====== Text extract ======

ABSTRACT: The consequences of the "Drug War" on the criminal justice system in USA.

(The New York Times, Tuesday, December 26, 1989)

In denouncing those who favor "legalization" of drugs, William Bennett also ripped into "intellectuals", particularly "liberal intellectuals," for criticizing his law-enforcement approach to the so-called "war on drugs".

The opposition of these intellectuals, the Bush Administration's blustery drug czar wrote in the Washington Times, was "partly rooted in a general hostility to law enforcement and criminal justice."

What nonsense. No one is against law enforcement except criminals, and even Mr. Bennett does not yet accuse "intellectuals" of being criminals. In fact, few are doing more to cripple the criminal justice system than the drug czar himself, with a program focused narrowly on imprisoning drug users, producers, sellers, possessors - "kingpins" and street addicts alike.

Don't take my word for it. Listen to Mr. Fulwood chief of police in Washington, where Mr. Bennett promises a special effort: "Bennett's approach is absolutely wrong...Don't send me more [police] ... Make sure that we've got a treatment bed for every person that needs a treatment bed."

====== Stored data ======

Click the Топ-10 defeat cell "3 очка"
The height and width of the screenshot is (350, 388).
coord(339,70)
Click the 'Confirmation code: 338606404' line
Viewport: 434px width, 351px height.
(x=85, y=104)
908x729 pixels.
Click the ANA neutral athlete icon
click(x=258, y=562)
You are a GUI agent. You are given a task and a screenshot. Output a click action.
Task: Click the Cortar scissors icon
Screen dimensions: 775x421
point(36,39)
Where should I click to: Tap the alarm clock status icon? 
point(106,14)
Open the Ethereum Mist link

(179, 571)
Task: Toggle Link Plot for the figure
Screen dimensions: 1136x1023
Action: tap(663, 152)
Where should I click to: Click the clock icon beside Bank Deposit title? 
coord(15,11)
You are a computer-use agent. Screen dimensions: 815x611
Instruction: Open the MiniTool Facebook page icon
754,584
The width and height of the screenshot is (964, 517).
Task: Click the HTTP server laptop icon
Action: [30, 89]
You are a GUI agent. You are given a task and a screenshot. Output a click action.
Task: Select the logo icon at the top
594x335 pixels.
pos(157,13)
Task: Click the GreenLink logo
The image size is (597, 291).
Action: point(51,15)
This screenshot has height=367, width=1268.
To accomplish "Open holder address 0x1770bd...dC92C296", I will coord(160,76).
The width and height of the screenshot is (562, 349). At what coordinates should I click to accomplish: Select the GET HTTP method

======

» Tasks
1. Print the drug war column from "(The New York" up to and including "street addicts alike.".
2. According to the drug war column, in which newspaper did William Bennett write that the intellectuals' opposition was "partly rooted in a general hostility to law enforcement and criminal justice"?

» Outputs for the tasks
1.
(The New York Times, Tuesday, December 26, 1989)

In denouncing those who favor "legalization" of drugs, William Bennett also ripped into "intellectuals", particularly "liberal intellectuals," for criticizing his law-enforcement approach to the so-called "war on drugs".

The opposition of these intellectuals, the Bush Administration's blustery drug czar wrote in the Washington Times, was "partly rooted in a general hostility to law enforcement and criminal justice."

What nonsense. No one is against law enforcement except criminals, and even Mr. Bennett does not yet accuse "intellectuals" of being criminals. In fact, few are doing more to cripple the criminal justice system than the drug czar himself, with a program focused narrowly on imprisoning drug users, producers, sellers, possessors - "kingpins" and street addicts alike.

2. The Washington Times